To apply the Einstein–Infeld–Hoffmann (EIH) equations to the Sun-Earth system with standard values and calculate relativistic effects, we'll use a simplified approach. We'll focus on one key relativistic effect: the perihelion precession of Earth's orbit.
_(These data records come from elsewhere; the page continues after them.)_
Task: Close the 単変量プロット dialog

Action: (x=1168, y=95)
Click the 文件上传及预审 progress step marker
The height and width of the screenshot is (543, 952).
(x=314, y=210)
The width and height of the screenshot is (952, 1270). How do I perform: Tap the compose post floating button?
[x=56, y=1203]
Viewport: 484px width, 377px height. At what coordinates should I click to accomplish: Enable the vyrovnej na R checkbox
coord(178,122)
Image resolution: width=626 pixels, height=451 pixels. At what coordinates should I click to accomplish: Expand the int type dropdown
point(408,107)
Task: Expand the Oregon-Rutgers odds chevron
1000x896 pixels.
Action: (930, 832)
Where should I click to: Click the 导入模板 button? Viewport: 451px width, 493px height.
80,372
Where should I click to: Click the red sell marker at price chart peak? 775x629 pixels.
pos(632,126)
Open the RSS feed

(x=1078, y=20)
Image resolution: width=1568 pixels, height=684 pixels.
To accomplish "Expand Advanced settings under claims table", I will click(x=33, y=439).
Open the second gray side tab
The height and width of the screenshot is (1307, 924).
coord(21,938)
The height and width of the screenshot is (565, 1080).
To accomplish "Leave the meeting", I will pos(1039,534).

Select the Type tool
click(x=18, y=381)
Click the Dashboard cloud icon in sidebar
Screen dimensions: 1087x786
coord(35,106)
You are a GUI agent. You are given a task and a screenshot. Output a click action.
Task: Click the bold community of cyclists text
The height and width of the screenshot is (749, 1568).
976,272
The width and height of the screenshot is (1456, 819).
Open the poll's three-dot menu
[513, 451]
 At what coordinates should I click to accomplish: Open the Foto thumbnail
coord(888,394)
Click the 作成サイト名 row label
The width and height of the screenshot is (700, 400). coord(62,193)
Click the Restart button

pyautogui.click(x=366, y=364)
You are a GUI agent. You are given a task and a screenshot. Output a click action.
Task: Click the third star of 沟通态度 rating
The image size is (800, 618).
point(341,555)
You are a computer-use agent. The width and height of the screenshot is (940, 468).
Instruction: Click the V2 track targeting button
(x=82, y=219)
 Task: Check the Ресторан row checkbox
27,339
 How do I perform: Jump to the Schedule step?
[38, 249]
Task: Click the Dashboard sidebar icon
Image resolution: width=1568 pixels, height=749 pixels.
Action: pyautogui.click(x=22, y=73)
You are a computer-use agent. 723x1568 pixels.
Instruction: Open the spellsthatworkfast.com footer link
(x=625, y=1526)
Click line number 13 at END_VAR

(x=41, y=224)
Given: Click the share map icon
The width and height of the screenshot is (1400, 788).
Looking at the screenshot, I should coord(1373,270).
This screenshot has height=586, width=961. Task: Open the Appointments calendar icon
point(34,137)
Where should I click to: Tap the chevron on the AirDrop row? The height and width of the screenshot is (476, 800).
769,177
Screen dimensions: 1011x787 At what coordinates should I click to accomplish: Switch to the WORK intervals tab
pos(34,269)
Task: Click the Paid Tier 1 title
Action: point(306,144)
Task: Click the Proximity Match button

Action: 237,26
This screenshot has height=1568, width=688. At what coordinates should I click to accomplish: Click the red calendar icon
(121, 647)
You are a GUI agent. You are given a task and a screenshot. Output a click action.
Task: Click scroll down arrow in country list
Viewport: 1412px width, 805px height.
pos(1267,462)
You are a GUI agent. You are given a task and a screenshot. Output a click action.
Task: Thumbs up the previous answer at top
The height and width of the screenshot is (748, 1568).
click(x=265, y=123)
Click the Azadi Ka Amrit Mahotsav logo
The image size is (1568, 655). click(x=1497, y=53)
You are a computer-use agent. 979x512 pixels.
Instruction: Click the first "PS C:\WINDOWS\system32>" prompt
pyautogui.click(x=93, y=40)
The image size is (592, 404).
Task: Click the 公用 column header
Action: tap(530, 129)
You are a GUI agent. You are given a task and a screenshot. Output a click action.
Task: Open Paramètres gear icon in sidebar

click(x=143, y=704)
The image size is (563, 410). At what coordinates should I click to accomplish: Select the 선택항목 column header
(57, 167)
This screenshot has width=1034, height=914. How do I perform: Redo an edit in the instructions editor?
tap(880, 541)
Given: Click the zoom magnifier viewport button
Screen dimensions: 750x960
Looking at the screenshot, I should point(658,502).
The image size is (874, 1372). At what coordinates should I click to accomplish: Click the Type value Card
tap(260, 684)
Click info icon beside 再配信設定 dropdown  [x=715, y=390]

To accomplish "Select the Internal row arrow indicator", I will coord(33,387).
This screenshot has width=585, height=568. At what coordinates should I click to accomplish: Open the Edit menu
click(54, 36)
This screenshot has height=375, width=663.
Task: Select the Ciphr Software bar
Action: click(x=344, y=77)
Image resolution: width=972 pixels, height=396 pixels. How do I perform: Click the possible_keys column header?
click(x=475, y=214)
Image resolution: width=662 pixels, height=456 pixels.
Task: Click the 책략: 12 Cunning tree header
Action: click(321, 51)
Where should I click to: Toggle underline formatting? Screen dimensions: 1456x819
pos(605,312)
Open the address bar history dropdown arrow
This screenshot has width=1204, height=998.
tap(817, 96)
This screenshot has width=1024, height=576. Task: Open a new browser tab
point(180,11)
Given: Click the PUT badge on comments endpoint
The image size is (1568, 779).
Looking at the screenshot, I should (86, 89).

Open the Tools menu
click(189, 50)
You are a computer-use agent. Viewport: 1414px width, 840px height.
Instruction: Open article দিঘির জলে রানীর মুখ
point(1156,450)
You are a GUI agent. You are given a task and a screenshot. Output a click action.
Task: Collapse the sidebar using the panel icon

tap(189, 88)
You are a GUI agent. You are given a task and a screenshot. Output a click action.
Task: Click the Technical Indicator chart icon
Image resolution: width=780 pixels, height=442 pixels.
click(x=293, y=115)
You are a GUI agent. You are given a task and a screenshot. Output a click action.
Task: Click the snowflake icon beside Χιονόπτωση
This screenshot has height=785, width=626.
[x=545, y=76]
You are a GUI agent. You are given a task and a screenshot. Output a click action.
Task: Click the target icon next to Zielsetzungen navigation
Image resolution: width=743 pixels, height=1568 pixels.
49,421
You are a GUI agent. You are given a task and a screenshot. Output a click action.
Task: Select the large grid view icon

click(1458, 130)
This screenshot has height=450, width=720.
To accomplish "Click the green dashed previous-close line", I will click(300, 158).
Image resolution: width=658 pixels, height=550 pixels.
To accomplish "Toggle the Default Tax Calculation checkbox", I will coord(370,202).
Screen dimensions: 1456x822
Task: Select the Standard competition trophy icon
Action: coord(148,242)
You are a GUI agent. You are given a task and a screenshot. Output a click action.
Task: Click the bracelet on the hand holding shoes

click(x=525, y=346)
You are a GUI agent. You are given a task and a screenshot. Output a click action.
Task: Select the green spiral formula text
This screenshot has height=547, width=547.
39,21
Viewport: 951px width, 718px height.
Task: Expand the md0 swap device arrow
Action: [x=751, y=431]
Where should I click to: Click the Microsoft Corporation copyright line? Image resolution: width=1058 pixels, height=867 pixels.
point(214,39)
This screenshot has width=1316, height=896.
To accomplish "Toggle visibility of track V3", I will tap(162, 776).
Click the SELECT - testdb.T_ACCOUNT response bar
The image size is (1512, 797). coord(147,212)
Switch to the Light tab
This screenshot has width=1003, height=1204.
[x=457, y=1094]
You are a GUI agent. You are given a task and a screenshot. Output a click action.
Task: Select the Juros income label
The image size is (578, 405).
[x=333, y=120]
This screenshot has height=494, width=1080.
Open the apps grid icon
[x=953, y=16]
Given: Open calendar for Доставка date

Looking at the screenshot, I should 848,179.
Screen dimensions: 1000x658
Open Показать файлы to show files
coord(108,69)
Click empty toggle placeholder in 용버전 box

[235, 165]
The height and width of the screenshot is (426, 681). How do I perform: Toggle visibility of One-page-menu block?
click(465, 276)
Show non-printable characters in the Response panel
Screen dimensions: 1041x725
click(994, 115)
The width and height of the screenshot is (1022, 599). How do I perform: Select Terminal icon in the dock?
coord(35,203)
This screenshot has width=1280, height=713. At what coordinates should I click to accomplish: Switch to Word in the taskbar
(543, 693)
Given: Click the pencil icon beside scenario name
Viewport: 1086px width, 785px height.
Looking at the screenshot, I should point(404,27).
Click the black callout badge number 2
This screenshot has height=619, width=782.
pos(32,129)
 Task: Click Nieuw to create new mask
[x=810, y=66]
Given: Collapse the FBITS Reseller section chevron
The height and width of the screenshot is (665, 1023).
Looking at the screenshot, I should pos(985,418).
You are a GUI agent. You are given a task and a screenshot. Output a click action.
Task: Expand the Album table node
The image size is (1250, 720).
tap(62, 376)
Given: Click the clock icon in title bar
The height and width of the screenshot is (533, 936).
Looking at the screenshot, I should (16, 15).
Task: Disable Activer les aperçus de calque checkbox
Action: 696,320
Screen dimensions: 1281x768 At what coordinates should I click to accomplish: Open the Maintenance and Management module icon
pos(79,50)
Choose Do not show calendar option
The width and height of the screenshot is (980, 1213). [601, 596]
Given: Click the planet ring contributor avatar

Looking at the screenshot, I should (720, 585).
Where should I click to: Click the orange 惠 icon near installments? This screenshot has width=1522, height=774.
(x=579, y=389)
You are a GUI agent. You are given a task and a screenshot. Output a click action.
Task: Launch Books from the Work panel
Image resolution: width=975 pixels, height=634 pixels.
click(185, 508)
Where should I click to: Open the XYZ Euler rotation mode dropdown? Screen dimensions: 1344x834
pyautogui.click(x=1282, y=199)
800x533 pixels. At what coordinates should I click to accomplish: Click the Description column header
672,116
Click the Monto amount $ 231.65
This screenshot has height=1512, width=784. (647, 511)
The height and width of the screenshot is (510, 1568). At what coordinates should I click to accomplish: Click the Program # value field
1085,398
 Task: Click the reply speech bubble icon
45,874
This effect is similar in nature to the precession observed in Mercury's orbit but is much smaller for Earth due to its larger distance from the Sun and smaller orbital eccentricity.

### Key Parameters

1. **Masses:**

- \( M_{\text{Sun}} \approx 1.989 \times 10^{30} \) kg

- \( M_{\text{Earth}} \approx 5.972 \times 10^{24} \) kg

2. **Orbital Characteristics:**

- Semi-major axis of Earth's orbit \( a \approx 1.496 \times 10^{11} \) meters (1 AU)

- Orbital eccentricity \( e \approx 0.0167 \)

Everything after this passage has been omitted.